PAGE EXCERPT:
Speculation has long surrounded the fate of the infamous Alcatraz escapees, but a new book offers details that not only shed light on what happened but also how the inmates might have used their childhood experiences to carry out their escape plan.
In June 1962, the infamous trio — prisoners Frank Lee Morris, John Anglin and Clarence Anglin — escaped one of the most high-security prisons, dubbed “The Rock,” by chipping through walls and then accessing a makeshift raft.
In a new book, Alcatraz: The Last Escape, authors Ken Widner and Mike Lynch examine why the trio was so confident in their daring plan and what they possibly did with their freedom, according to The Mercury News.
Widner, the Anglin brothers’ nephew, discusses the brothers’ upbringing and posits that their childhood experiences prepared them for their escape. Lynch worked on a show about Alcatraz and helped re-create the jailbreak, journalist John Metcalfe writes in the The Mercury News report.
Widner delves into how the Anglin brothers grew up — impoverished, living in a cramped house with no plumbing — and says their upbringing gave them a resourcefulness to overcome difficult situations.
“It didn’t matter what it was, they knew how to take nothing and make something out of it,” Widner says, per Metcalfe.
Widner says the brothers were children of farmworkers, and were among 14 siblings. The family built its four-room house itself. The brothers, bullied because of their poverty, decided their way to earn respect was money, at any cost, Lynch says, per the outlet.

SUPPLIED MATERIAL:
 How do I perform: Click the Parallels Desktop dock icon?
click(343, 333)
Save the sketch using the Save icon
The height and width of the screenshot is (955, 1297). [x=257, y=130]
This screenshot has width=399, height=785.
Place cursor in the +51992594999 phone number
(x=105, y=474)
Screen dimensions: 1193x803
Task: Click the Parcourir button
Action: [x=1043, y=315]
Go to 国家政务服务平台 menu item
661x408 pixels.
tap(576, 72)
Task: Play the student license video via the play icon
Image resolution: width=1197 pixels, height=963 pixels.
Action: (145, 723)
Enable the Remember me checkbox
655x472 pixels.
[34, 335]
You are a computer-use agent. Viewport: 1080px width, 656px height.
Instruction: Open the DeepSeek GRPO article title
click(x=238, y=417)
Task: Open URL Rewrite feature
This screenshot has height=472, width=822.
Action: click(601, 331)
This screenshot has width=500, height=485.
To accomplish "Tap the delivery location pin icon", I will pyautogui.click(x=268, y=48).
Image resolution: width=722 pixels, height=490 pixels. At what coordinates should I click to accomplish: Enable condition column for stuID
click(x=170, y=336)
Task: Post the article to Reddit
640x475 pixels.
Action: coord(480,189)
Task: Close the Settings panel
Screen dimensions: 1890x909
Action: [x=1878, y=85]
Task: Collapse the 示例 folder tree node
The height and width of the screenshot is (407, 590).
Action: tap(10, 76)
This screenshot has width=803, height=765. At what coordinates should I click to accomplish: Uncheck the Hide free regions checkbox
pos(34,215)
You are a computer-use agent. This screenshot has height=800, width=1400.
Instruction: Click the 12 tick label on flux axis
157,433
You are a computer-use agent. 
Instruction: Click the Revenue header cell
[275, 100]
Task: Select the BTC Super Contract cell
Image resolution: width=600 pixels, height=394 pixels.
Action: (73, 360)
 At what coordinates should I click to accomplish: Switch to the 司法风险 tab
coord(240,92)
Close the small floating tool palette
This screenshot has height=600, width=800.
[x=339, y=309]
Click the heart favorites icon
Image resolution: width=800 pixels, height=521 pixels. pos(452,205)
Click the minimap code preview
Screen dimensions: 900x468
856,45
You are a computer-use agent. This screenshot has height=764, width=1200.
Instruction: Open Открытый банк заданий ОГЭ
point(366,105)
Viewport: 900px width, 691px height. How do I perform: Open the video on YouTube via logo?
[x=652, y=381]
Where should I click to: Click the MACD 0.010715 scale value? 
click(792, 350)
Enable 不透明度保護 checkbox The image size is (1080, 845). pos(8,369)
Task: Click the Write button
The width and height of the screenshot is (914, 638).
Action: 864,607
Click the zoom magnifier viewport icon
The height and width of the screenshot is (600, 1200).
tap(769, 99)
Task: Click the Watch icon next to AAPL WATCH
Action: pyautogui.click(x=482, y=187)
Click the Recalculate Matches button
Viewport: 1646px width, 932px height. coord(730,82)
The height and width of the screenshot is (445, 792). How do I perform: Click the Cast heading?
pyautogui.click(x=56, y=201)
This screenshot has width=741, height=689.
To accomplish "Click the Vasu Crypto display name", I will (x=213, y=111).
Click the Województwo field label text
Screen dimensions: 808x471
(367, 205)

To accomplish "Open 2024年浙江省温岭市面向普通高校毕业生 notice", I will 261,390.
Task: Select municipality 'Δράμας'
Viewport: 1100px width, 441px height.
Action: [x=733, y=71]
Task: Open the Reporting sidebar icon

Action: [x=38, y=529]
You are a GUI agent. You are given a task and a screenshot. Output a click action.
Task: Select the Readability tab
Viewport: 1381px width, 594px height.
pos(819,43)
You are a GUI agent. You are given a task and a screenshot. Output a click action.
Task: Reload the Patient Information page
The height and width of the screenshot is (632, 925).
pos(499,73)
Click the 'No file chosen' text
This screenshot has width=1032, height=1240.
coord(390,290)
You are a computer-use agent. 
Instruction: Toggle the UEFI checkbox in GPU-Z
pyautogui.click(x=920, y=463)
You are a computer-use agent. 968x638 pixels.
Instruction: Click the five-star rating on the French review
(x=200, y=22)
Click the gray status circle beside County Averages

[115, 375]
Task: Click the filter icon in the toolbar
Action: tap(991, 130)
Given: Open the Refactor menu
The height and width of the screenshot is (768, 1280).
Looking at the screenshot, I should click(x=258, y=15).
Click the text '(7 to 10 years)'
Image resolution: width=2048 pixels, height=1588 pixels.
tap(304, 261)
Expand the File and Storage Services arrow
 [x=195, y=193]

LIST OF TASKS:
(1) Based on the article on the Alcatraz escape, mark each statement yes or no and quote the words of the article that decide it. (a) The escape happened in June 1962. (b) Lynch is the nephew of the Anglin brothers. (c) The house the Anglin brothers grew up in had plumbing.
(2) Answer these questions from the article on the Alcatraz escape.
(a) What is the title of the new book?
(b) Which journalist wrote The Mercury News report?
(c) Among how many siblings were the Anglin brothers?

SOLUTIONS TO EACH TASK:
(1)
(a) Yes: "In June 1962, the infamous trio — prisoners Frank Lee Morris, John Anglin and Clarence Anglin — escaped"
(b) No: "Widner, the Anglin brothers’ nephew"
(c) No: "living in a cramped house with no plumbing"

(2)
(a) Alcatraz: The Last Escape
(b) John Metcalfe
(c) 14